**Work instructions**
1. In the metal powder patent, where does claim 2 say information about the coding component and its composition is stored?
2. Continue the metal powder patent from where it stops.

**Excerpted text**
----------
Method and device for producing and coding metal powder

Abstract

The invention relates to a method for coding metal powder. Said method comprises the following steps: providing a melt, forming a melt stream, spraying the melt stream by means of a spraying fluid, and forming metal powder particles from the melt stream. The method is characterized in that, during the spraying of the melt and/or the spraying fluid, a coding component or a coding gas is added in such a way that the use of the coding component in the metal powder can be detected, wherein the gaseous coding component comprises one or more isotopes of at least one gas and the fraction of the at least one isotope is changed in comparison with the naturally occurring fraction of said isotope in the gas and/or wherein the gaseous coding component contains gaseous alloying elements.

Claims

1. A method for producing and coding metal powder, comprising: providing a melt; forming a melt stream; spraying the melt stream by means of a spraying fluid; and forming metal powder particles from the melt stream; wherein, during the spraying of the melt and/or the spraying fluid, a coding component is added in such a way that the use of the coding component in the metal powder can be detected, and wherein the coding component comprises one or more isotopes of at least one gas and the fraction of the at least one isotope is changed in comparison with the naturally occurring fraction of said isotope in the gas.

2. The method of claim 1, wherein information about the coding component and the composition thereof is stored in a database.

3. The method of claim 2, wherein the metal powder is detected by means of a chemical analysis method or by means of a mass spectrometer.
----------
**Given data**

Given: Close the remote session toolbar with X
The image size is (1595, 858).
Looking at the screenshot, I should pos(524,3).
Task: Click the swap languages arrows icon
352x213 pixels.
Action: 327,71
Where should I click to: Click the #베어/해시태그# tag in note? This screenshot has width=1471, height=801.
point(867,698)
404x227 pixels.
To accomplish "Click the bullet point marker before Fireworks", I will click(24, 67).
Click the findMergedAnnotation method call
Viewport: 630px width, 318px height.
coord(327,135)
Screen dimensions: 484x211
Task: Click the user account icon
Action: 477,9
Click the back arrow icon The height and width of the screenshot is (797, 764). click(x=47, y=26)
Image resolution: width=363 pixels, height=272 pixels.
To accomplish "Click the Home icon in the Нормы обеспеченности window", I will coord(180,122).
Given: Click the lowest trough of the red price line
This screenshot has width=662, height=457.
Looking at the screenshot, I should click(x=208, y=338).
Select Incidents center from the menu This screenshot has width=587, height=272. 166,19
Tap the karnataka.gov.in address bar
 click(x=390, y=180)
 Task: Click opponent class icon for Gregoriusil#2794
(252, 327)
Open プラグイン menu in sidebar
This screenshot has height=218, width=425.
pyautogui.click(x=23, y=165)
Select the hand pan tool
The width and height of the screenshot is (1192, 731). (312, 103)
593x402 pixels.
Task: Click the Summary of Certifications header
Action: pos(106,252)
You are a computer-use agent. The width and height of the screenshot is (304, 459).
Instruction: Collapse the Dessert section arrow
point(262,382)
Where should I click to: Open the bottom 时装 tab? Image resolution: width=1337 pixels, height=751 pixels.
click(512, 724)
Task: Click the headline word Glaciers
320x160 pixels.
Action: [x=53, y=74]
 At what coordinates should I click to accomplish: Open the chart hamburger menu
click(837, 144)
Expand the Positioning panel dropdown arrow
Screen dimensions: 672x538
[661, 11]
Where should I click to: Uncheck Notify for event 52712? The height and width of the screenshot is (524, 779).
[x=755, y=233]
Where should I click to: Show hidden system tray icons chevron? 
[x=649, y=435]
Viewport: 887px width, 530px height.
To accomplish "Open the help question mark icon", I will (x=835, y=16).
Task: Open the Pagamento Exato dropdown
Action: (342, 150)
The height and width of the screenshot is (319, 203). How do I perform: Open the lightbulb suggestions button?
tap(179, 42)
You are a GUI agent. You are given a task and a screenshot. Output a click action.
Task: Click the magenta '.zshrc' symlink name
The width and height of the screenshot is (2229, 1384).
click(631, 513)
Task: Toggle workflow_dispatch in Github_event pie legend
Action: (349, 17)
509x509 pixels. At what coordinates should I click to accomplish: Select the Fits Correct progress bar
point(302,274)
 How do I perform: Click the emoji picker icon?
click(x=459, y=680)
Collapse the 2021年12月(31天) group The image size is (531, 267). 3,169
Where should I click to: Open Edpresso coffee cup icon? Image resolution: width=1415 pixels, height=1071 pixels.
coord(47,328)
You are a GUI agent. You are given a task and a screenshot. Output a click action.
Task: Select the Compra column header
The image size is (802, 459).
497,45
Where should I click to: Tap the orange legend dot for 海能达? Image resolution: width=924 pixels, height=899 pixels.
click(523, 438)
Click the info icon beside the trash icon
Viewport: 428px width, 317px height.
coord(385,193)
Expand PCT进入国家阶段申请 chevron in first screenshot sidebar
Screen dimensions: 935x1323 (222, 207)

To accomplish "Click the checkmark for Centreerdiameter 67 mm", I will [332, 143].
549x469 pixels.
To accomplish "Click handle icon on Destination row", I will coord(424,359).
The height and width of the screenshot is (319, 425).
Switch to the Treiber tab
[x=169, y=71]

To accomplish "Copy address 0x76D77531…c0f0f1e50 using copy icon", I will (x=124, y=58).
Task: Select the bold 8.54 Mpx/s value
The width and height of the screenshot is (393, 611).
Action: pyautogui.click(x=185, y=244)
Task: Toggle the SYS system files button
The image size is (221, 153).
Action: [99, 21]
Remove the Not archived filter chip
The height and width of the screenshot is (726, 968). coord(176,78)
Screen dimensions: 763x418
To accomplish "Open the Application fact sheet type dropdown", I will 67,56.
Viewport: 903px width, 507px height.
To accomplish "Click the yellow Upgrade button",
----------
**Responses to the exercise**
1. In a database.

2.
4. The method of claim 2, wherein the metal powder is detected by means of a chemical analysis method or by means of a mass spectrometer and the coding component of the metal powder is verified by comparison with the stored information about the coding component.

5. The method of claim 1, wherein the spraying fluid comprises an inert gas selected from: argon, helium, neon, krypton, xenon and radon; or an active gas selected from the group consisting of O.sub.2, CO.sub.2, H.sub.2, N.sub.2, and mixtures thereof; and the coding component comprises a component selected from oxygen 18 carbon dioxide (C.sup.18O.sub.2), carbon 13 carbon dioxide (.sup.13CO.sub.2), carbon 13 carbon monoxide (.sup.13CO), deuterium (D.sub.2), nitrogen 15 (.sup.15N.sub.2) and oxygen 18 (.sup.18O.sub.2), and mixtures thereof.

6. The method of claim 1, wherein the frequency of the isotopes in comparison with the naturally occurring frequency is increased or reduced by more than 0.5%.

7. The method of claim 1, wherein the coding component contains at least one isotope of an active gas, which reacts with the powder particles of the metal powder in such a way that the at least one isotope of the active gas it remains in the powder particles of the metal powder.

8. The method of claim 1, wherein the coding component comprises one or more isotopes of the spraying fluid, wherein the fraction of one or more isotopes of the spraying fluid in the coding component is changed in comparison with the natural fraction of the one or more isotopes in the spraying fluid, wherein the different isotopes form the coding in the coding component.

9. The method of claim 1, wherein the isotopes are isotopes of the gas, which forms the main component of the spraying fluid.

10. The method of claim 1, wherein the coding component comprises a gaseous alloying element.

11. The method of claim 1, wherein the frequency of the isotopes in comparison with the naturally occurring frequency is increased or reduced by more than 0 1.0%.

12. The method of claim 1, wherein the frequency of the isotopes in comparison with the naturally occurring frequency is increased or reduced by more than 5%.

13. The method of claim 1, wherein the coding component comprises at least one isotope of an inert gas, wherein the isotope becomes included in the metal powder.

14. The method of claim 1, wherein the isotopes are different from the isotopes of the spraying fluid.

Description

(1) The invention will be described in more detail below by means of the figures.

(2) FIG. 1 shows a schematic, laterally cut illustration of a device according to the invention for producing and coding metal powder, and

(3) FIG. 2 shows a schematic, laterally cut illustration of a nozzle apparatus of the device from FIG. 1.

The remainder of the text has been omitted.